**Extract provided:**
——————

Sermon for The Baptism of Our Lord
January 11, 2009
Genesis 1:1-5; Acts 19:1-7; Mark 1:4-11
Pastor Keith Olstad
The children’s lesson:
Take kids to baptismal font.
Ask them to think about rivers they’ve seen. Can they see where the river comes from? Can they see where the river is going? They only know that it keeps coming and it keeps going.
Being baptized is like stepping into a river. Like a river where don’t know where it comes from or where it goes, but know that it keeps on coming.
Jesus was baptized in the Jordan River. This baptismal font is our Jordan River.
And the river tells us something about God. We don’t really understand where God comes from, but God is here. And we know that God will keep flowing into our lives forever.
The sermon:
Dear friends, grace to you and peace from God, our Creator, and from our loving Savior, Jesus Christ. Amen.
“…Just as Jesus was coming up out of the water,” writes Mark in our Gospel lesson, “he saw the heavens torn apart and the Spirit descending like a dove on him. And a voice came from heaven, ‘You are my Son, the Beloved; with you I am well pleased.’”1
Clean and bright snowfall reminds me of something I have experienced over and over again. Check it out for yourself when you head home this morning. When brilliant white snow covers everything, it is as though all the colors of the world were polarized, reducing every scene to a black and white photograph. All the neutral hues of late autumn—the browns, tans and grays—are replaced by a dominant white, with a deep gray or black the only contrast.
I especially enjoy winter here in the north country. I like it because winter here is so clearly opposite summer’s lush and vital greenness. Yet, for all their differences, for both seasons—winter and summer—there is a common denominator. That common denominator dominates both times of the year, and it connotes both life and death. That common denominator is water.
During most of a Minnesota winter, water is snow and ice. Snow and ice
cover and conceal life. For many of summertime’s creatures—especially those outside the urban areas—winter inevitably brings death. In rural settings, many creatures sleep deeply in burrows or mud, fallen leaves or cracked bark. Meanwhile snow accumulates and drifts, suffocating the world below with too much of one thing. The lone prey or predator that leaves prints in the snow becomes an exciting exception to the deathly vacant snow scape.
Similarly in summer water dominates. But now it is the very stuff of life. During summer, wherever water flows, life flourishes. Fish flash in clear shallows. Larvae crawl from watery cradles to become dragonflies, or mayflies, or mosquitoes. Moose and deer drink at lakeshores or browse in marshes. Flowers of every color blossom in moist soils. Near the shores birds orchestrate their varied songs into symphonies of inexpressible beauty. In summertime, water is everywhere, suckling life of every sort.
Bear with me for a moment while I make a parenthesis. Too often when we do theology, we tend to think that any truth about God we establish in our setting will apply everywhere. Nonetheless, because our world is so diverse, there are many meaningful insights to be found in one place that make little sense in another. The difference between winter ice and summer water is easily understood by us and people throughout the northern and farthest southern climates. But this contrast would have made little sense to the early church, for the early church developed in a climate that offered virtually no ice or snow.
Just the same, water’s power to connote both life and death was not lost on the early church. It became the focal element in one of the church’s two central dramas. Water was the tool for baptism, and the early church exploited its nature dramatically.

——————

**Entries supplied:**
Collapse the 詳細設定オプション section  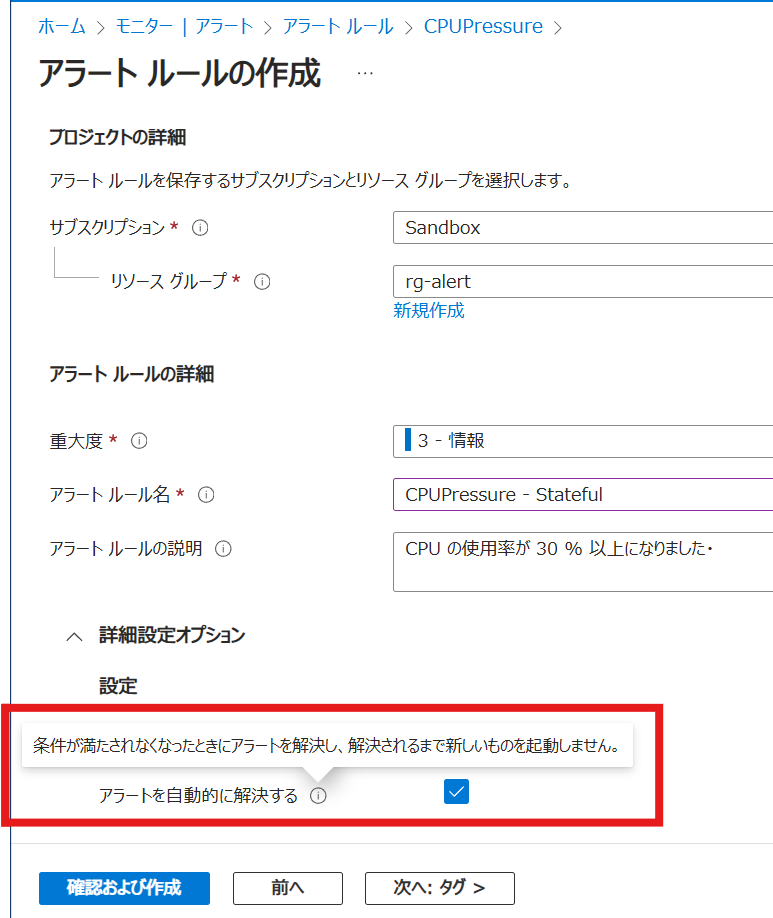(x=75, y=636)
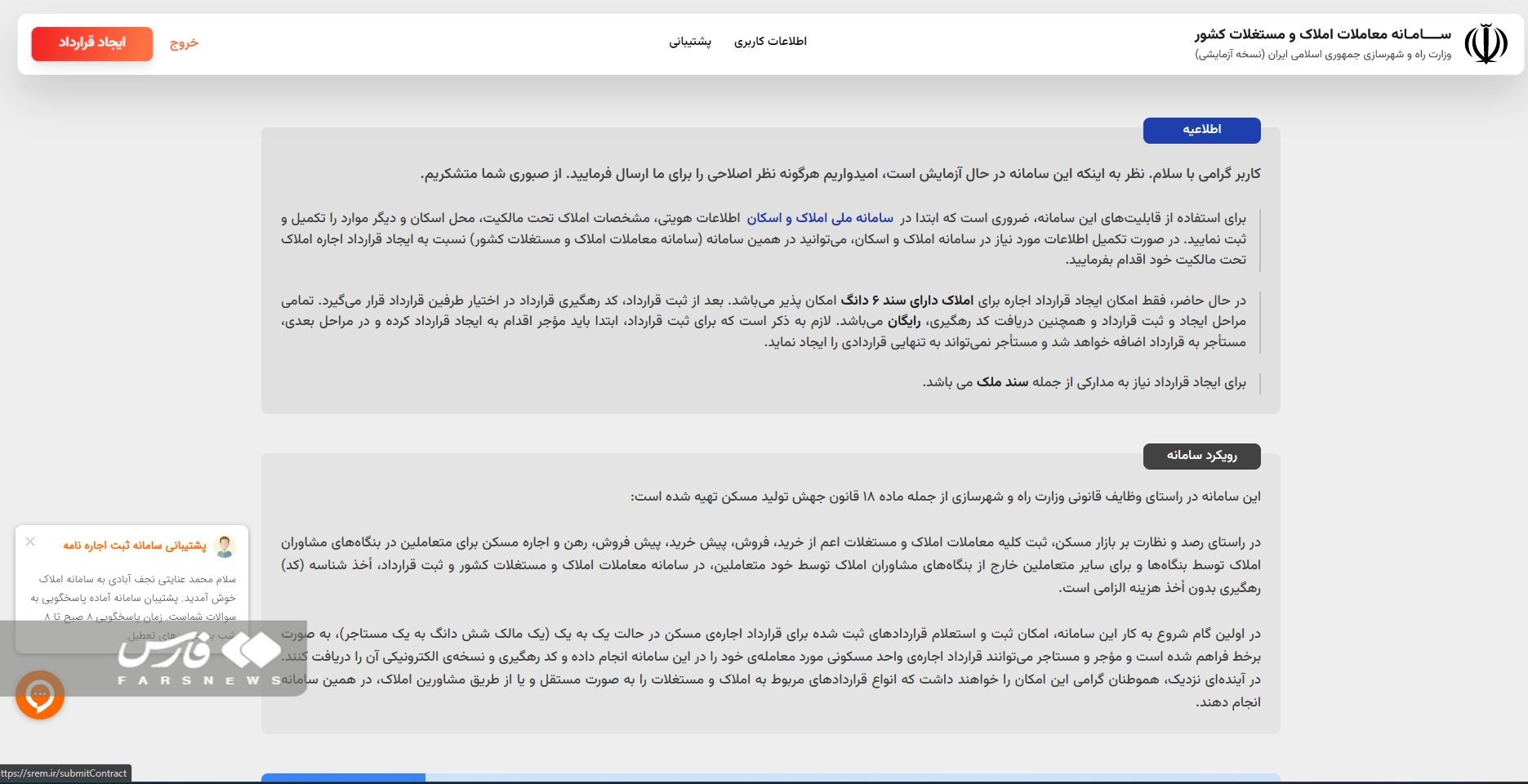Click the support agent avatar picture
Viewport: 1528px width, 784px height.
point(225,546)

——————

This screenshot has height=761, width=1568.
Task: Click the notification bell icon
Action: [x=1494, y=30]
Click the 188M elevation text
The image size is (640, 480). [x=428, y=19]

——————

**Work to complete:**
a. Please duplicate everything in the baptism sermon from "Being baptized is" down to "our Jordan River.".
b. List the scripture passages that the baptism sermon names as its readings.

**Answers to the problems:**
a.
Being baptized is like stepping into a river. Like a river where don’t know where it comes from or where it goes, but know that it keeps on coming.
Jesus was baptized in the Jordan River. This baptismal font is our Jordan River.

b.
Genesis 1:1-5
Acts 19:1-7
Mark 1:4-11